---------- Excerto ----------
Dizer a verdade e fazer o discurso da Paz é e sempre será um problema


A cavalo da guerra, assistimos, agora, a exorbitantes opiniões sobre a liberdade de expressão e os direitos cívicos dos portugueses.


  1. Não sei se e quando estas linhas que aqui escrevo forem publicadas o mundo permanece o mesmo.

Como referiu, no Brasil, o nosso primeiro-ministro, fala-se, hoje, mais em guerra e na sua preparação do que em paz e na vontade de a negociar.

Curiosamente, ou talvez não, esta preocupação manifestada pelo primeiro-ministro não tem sido alvo de glosas dos comentadores, quase todos alinhados com o partido da guerra.

E, no entanto, tal afirmação mereceria uma atenção especial, até na medida em que põe o enfoque deste problema maior num plano distinto do desenvolvido por outros governantes de países europeus, que parece não entenderem para onde o clima guerreiro, que ajudam a desenvolver, pode levar o mundo.

A verdade, porém, é que todas as partes envolvidas neste conflito europeu, que decorre em solo ucraniano e russo, apoiado, a ocidente, pelos EUA e, a oriente, por um conjunto de outras grandes e médias potências, não têm já muito espaço de recuo para evitar uma catástrofe mundial: a guerra nuclear.

O facto é que os mísseis americanos começaram a ser disparados contra Rússia e que ninguém sabe qual poderá ser a resposta desta, até porque a sua atual doutrina sobre a utilização de armas nucleares permite o seu uso nestas circunstâncias.
---------- Dados fornecidos ----------
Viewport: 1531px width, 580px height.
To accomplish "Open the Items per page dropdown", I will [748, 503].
----------
---------- Dados fornecidos ----------
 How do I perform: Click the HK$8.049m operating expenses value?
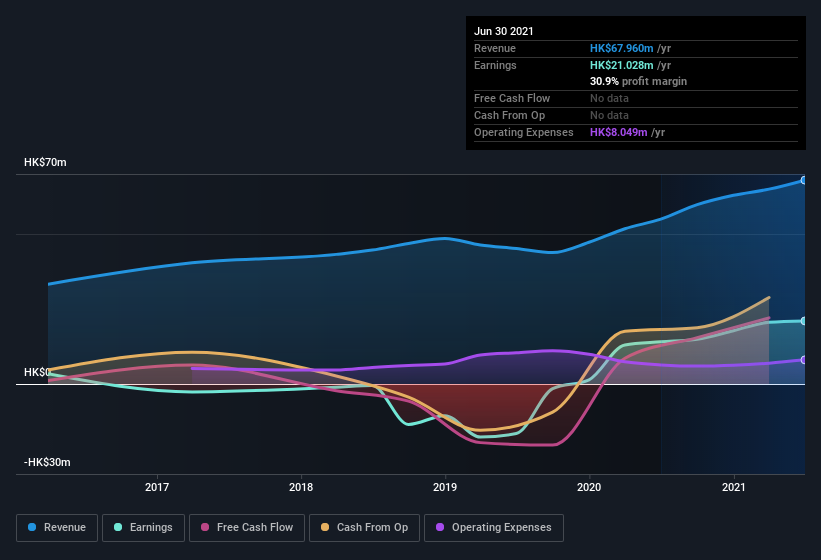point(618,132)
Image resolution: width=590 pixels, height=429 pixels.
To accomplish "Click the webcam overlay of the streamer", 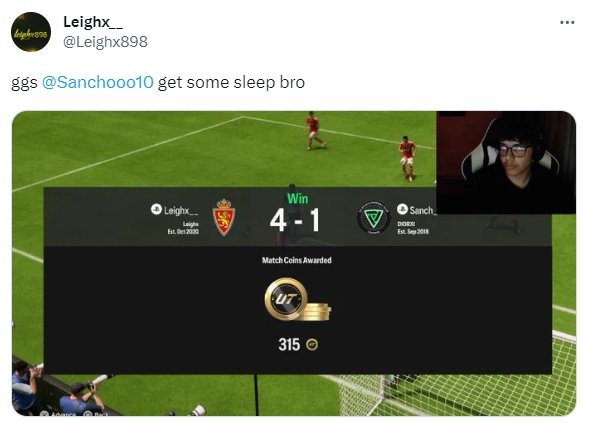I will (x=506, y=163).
----------
# Desafios
A) No texto sobre a guerra, em que país o primeiro-ministro referiu que hoje se fala mais em guerra do que em paz?
B) Retome o texto sobre a guerra a partir do ponto em que termina.
As linhas não têm relação com o texto sobre a guerra.

# Resultados por tarefa
A) No Brasil.

B)
De repente, parece estarem todos dementes, senis ou cegos.

E, como popularmente se diz, “não há pior cego do que o que não quer ver”.

De repente, parece não poderem os países envolvidos na guerra contar entre os seus governantes com pessoas capazes de, seriamente, avaliar os riscos de destruição total que o mundo está a correr.

De repente, parece que só as teorias apocalípticas, que, há vários anos já, vaticinam uma iminente guerra europeia ou mundial, entusiasmam e influenciam um conjunto alargado de enfraquecidos líderes ocidentais que, por isso, pouco dizem e menos fazem para, como seria mais natural, reencontrarem os caminhos da paz.

Será que querem mesmo caminhar na direção da guerra?

Quero com isto dizer: será que querem mesmo envolver as suas forças militares e expor os seus civis a uma guerra de consequências imprevistas?

E, se o quiserem, já perguntaram aos povos que governam se é esse o caminho que pretendem seguir e porquê?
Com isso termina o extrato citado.